The lying in ward is a small room on the first floor containing two beds. The midwifery cases are about six in the year. When we visited the hospital a little patient with rickets was being nursed there. He was an orphan, and an old woman was in charge of him.

The lunatic ward was empty, the imbeciles and epileptics being nursed in the hospital wards.

The nursing is under the control of the nuns, the Superior being the responsible head; a trained nurse is on duty at night, and she works from written instructions left by the nuns. There are bells from the wards to the convent, to the master's room, and to the porter's lodge. The nurse undertakes the maternity cases under Dr. Condon. The nursing staff consists of the Superior, three nuns, and the night nurse, the Superior being also matron of the workhouse. There are no pauper nurses.

We were interested to see the method by which in the absence of modern sanitary conveniences the wards are kept clean and sweet. Dr. Condon told us that the question of supplying baths and waterclosets was now under the consideration of the Board, and that they would shortly be added. In the meantime there are no commodes in the wards; the vessels are kept in the garden in a screened recess, brought in when required, emptied and rinsed; when we saw them they were quite clean, and so also were the privies. There is a tap with cold water on the hospital landings, over a basin. All the hot water is heated in the hospital kitchen, where also the cooking for the patients is carried on, under the supervision of the Superior.

════════════════════

* [Requirement A]: List every place that the hospital account says the ward bells connect to.
* [Requirement B]: Copy the hospital account word for word between "The lunatic ward" and "no pauper nurses.", inclusive.

════════════════════

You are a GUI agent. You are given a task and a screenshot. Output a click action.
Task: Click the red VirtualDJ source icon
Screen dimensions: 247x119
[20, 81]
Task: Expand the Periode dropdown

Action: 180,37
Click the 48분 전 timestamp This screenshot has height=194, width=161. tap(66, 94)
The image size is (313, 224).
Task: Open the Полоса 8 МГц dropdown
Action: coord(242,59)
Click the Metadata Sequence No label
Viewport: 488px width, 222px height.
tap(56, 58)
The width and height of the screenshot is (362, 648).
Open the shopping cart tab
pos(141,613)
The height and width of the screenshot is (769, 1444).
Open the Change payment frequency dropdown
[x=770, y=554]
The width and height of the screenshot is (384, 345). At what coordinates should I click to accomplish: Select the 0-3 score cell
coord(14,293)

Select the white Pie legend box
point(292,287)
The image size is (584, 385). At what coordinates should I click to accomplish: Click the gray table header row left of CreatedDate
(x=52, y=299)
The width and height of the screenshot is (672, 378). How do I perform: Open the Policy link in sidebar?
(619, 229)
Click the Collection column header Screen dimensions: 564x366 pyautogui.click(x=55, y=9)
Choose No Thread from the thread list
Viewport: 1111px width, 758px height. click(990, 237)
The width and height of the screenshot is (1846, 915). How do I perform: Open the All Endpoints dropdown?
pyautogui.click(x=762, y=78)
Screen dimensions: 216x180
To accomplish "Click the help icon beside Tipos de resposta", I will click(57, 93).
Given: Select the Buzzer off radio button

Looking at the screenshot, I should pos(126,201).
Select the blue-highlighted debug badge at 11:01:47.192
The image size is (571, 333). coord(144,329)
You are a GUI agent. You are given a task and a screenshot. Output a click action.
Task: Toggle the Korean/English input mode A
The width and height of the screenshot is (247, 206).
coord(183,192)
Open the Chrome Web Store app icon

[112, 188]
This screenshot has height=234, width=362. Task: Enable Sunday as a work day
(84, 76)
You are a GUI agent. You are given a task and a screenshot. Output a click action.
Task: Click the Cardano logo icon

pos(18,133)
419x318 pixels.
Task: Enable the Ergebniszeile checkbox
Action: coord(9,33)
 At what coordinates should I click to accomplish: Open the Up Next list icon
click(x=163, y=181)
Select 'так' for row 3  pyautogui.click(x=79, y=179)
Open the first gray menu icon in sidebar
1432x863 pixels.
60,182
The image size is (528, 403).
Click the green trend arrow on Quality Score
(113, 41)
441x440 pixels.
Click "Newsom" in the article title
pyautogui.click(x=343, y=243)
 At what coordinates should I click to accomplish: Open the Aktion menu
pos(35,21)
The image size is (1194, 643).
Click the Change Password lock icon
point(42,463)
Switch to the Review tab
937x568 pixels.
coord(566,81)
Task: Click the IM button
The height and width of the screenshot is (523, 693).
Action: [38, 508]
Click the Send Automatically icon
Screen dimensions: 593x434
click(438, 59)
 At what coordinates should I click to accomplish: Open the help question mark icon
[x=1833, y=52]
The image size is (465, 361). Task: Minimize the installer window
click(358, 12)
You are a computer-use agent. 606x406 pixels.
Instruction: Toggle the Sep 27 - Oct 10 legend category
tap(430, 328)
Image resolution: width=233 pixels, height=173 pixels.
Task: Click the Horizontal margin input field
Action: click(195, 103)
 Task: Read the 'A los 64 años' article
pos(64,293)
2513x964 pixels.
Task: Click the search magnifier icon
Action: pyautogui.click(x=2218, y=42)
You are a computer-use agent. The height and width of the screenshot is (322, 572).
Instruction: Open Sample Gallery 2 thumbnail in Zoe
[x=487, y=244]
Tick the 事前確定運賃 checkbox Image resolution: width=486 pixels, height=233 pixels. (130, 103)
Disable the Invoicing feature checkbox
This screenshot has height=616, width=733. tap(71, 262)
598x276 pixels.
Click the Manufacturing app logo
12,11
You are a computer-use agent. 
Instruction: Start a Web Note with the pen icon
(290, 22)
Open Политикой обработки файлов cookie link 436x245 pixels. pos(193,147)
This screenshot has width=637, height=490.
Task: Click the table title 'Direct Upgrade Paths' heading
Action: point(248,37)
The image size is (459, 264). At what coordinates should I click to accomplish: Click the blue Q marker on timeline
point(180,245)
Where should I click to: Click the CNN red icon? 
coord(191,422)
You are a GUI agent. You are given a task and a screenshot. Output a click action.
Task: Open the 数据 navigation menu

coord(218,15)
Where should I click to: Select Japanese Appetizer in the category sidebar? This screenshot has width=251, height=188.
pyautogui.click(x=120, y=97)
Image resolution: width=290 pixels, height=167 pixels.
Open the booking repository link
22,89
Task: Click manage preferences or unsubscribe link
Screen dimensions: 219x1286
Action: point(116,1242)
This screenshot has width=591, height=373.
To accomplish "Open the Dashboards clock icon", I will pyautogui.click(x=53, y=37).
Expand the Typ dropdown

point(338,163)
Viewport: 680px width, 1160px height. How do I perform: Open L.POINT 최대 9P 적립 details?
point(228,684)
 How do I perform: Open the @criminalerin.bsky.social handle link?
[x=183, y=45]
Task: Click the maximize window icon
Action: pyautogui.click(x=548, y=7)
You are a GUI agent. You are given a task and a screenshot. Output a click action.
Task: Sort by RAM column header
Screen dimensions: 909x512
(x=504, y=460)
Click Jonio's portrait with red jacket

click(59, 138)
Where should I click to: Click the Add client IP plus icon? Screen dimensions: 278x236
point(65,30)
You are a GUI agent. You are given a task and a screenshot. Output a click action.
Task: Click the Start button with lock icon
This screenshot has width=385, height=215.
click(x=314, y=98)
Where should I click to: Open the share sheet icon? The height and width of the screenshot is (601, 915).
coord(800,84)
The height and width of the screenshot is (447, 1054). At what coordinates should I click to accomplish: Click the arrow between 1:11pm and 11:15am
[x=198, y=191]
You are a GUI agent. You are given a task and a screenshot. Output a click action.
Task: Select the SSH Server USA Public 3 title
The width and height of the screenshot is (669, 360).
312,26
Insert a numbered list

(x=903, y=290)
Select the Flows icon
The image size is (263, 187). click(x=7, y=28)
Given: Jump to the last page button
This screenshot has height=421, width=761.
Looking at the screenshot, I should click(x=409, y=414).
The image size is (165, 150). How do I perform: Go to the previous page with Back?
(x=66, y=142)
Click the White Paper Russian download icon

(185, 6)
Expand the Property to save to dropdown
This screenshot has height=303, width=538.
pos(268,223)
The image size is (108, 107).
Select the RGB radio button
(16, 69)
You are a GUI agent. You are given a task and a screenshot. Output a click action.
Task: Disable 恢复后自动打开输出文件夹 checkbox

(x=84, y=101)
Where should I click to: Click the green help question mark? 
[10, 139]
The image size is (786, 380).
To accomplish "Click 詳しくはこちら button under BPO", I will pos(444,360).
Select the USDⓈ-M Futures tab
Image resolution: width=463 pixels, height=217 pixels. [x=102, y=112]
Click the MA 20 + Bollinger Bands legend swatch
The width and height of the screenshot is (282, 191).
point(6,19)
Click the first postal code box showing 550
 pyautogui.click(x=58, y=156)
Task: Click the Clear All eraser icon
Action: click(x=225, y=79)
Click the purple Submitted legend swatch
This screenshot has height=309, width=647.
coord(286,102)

════════════════════

* [Exercise solution A]:
- The convent
- The master's room
- The porter's lodge

* [Exercise solution B]:
The lunatic ward was empty, the imbeciles and epileptics being nursed in the hospital wards.

The nursing is under the control of the nuns, the Superior being the responsible head; a trained nurse is on duty at night, and she works from written instructions left by the nuns. There are bells from the wards to the convent, to the master's room, and to the porter's lodge. The nurse undertakes the maternity cases under Dr. Condon. The nursing staff consists of the Superior, three nuns, and the night nurse, the Superior being also matron of the workhouse. There are no pauper nurses.